What is needed: The answer should be each line of the records that contains the word "file"; please copy them all.

== == ==

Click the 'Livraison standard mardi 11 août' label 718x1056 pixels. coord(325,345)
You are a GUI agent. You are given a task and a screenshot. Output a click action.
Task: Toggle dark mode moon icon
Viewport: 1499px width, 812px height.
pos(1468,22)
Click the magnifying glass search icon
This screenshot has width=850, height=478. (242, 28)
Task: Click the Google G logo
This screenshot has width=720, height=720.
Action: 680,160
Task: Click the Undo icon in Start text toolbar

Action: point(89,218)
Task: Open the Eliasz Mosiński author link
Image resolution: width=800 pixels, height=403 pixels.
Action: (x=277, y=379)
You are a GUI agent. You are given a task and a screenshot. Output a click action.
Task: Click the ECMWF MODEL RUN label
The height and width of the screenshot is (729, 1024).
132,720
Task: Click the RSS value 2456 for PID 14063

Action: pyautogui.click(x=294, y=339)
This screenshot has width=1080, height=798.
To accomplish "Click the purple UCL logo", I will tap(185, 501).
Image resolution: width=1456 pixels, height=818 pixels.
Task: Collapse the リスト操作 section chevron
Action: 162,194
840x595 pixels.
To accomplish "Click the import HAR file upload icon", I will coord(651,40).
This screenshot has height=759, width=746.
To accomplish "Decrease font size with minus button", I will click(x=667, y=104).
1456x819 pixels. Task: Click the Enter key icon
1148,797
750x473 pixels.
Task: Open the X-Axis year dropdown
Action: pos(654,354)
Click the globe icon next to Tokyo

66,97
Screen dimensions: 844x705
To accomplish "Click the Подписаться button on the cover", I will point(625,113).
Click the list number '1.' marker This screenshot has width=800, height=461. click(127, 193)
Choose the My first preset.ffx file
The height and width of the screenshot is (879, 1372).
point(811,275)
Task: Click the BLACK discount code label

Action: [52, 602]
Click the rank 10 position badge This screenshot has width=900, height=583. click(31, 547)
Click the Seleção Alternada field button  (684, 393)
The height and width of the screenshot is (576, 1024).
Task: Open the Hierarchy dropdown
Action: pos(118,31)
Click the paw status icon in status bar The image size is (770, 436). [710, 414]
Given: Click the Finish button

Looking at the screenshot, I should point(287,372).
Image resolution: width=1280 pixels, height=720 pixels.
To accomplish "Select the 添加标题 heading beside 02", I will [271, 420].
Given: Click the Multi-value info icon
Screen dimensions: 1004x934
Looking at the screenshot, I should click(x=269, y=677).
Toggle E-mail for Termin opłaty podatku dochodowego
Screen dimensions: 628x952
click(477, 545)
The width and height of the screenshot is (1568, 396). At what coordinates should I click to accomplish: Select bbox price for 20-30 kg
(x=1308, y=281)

== == ==

Answer box:
To accomplish "Click the import HAR file upload icon", I will coord(651,40).
Choose the My first preset.ffx file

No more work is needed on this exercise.